Intel driver texture lookup limitation

maxijac · February 6, 2011, 4:39am

Hi !

I’m currently working on shaders through Cg.
I’m on an old i915 intel card that seems to only support ARB programs.
My fragment shader implements a filtering algorithm on a texture, this means I run several texture lookups. And my driver ( open-source mesa 7.10 ) does not like that, telling me I did 5 out of 4 indirect texture lookups.
Indirect ? I google’d about that and it seems to mean getting the coordinates to look up a texture from another lookup. That’s not what I am doing, am I ?

I’m doing texRECT(texture, float2(coords.x+1, coords.y+1)) and so on. (actually, I use a 3x3 filter)

I tried passing the texture not as a uniform but as a TEXUNIT0 but same thing.

So, why is that considered indirect lookup ?

Thank you for your attention

Rosario_Leonardi · February 6, 2011, 6:03am

From mesa/src/gallium/driver/i915/i915_fpc_translate.c


static void
i915_fini_compile(struct i915_context *i915, struct i915_fp_compile *p)
{
   struct i915_fragment_shader *ifs = p->shader;
   unsigned long program_size = (unsigned long) (p->csr - p->program);
   unsigned long decl_size = (unsigned long) (p->decl - p->declarations);

   if (p->nr_tex_indirect > I915_MAX_TEX_INDIRECT)
      i915_program_error(p, "Exceeded max nr indirect texture lookups");

And i915_reg.h define I915_MAX_TEX_INDIRECT as 4

** Ohh… I love opensource **

Hardware have limitation on the number of instruction, texture access and number of indirect texture access(access to the texture with an offset) you can retrieve this number with

glGet(GL_MAX_PROGRAM_TEX_INSTRUCTIONS_ARB)
GL_MAX_PROGRAM_TEX_INDIRECTIONS_ARB

So, sorry your hardware can’t do that, try another technique (multiple pass or lower quality).

maxijac · February 6, 2011, 6:21am

OK, so accessing with an offset is considered indirect. Too bad

Thank you a lot

ZbuffeR · February 6, 2011, 9:07am

Use ‘multitexturing’ with same texture but slightly offset texcoords. So each texRECT will use directly its own texcoord, without any indirection. It may even end up faster.

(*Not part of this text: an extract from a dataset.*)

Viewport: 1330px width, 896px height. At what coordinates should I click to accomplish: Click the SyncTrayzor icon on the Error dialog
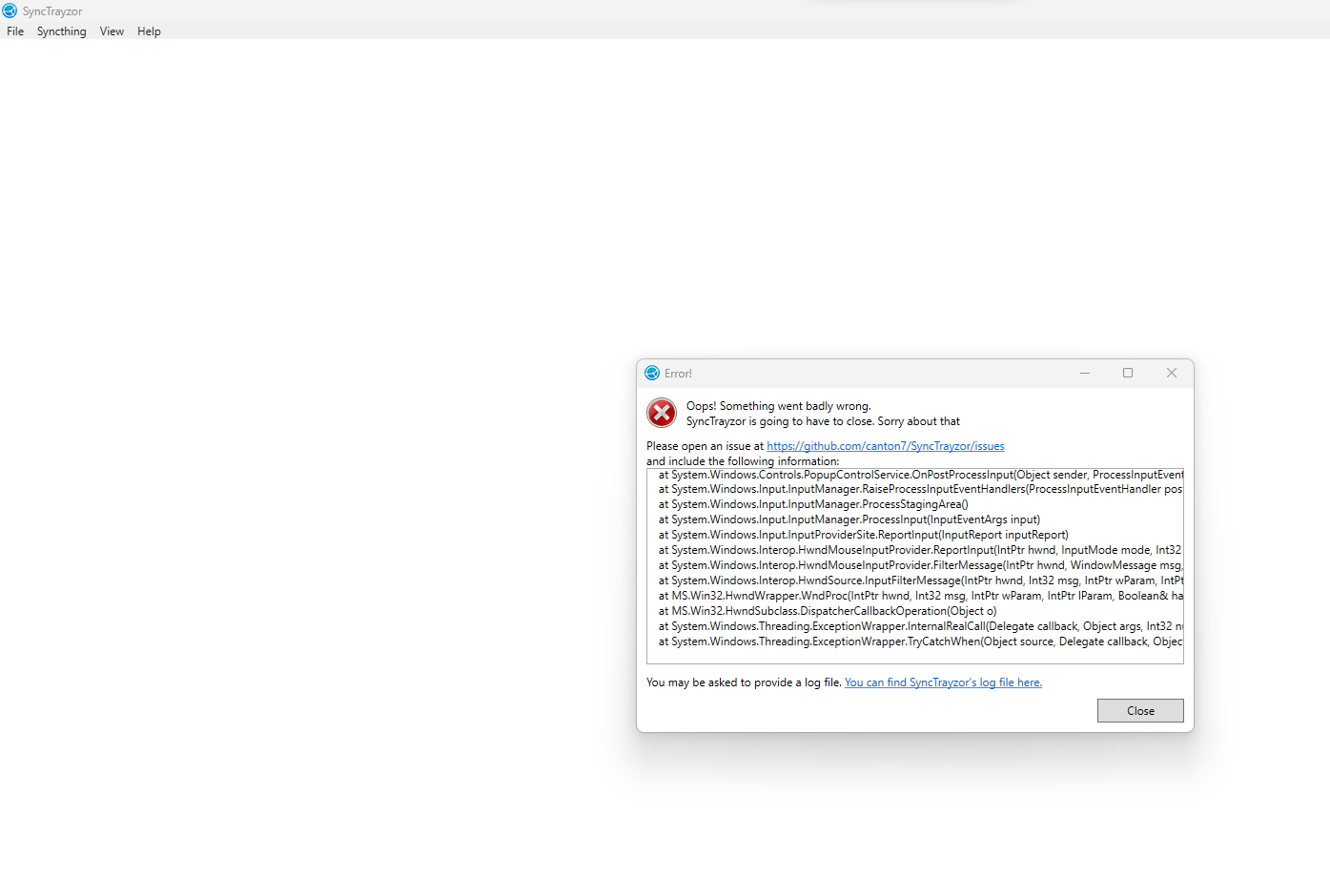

arekkusu · February 7, 2011, 8:28pm

Really the limitation is on the number of indirection phases, not total indirections. The shader compiler should re-order the instructions so that all of the temporary coordinates are computed in a batch, and then used in a batch, to minimize the number of phases.

kRogue · February 8, 2011, 1:06pm

Adding to what ZbuffeR is saying:

If the above is really what appears in your shader, create an additional varying for each texture coordinate:

VertexShader (GLSL, you’ll need to convert to the correct Cg code):


varying vec2 texcoord0, texcoord1, ...

void
main(void)
{
  texcoord0=whatever;
  texcoord1=texcoord0 + offset_constant1;
  texcoord2=texcoord0 + offset_constant2;
  texcoord3=texcoord0 + offset_constant3;
  texcoord4=texcoord0 + offset_constant4;
   .
   .
}

FragmentShader:


varying vec2 texcoord0, texcoord1, ...
uniform sampler2DRect rect_tex;
void
main(void)
{
   vec4 tex0, tex1, ...

   tex0=texelFetch(rect_tex, texcoord0);
   tex1=texelFetch(rect_tex, texcoord1);
   tex2=texelFetch(rect_tex, texcoord2);
   .
   .
}

You are almost guaranteed that this will run faster (letting the hardware doing the interpolation is typically cheaper than doing an extra operation in the fragment shader).

system · October 19, 2021, 6:42pm

This topic was automatically closed 183 days after the last reply. New replies are no longer allowed.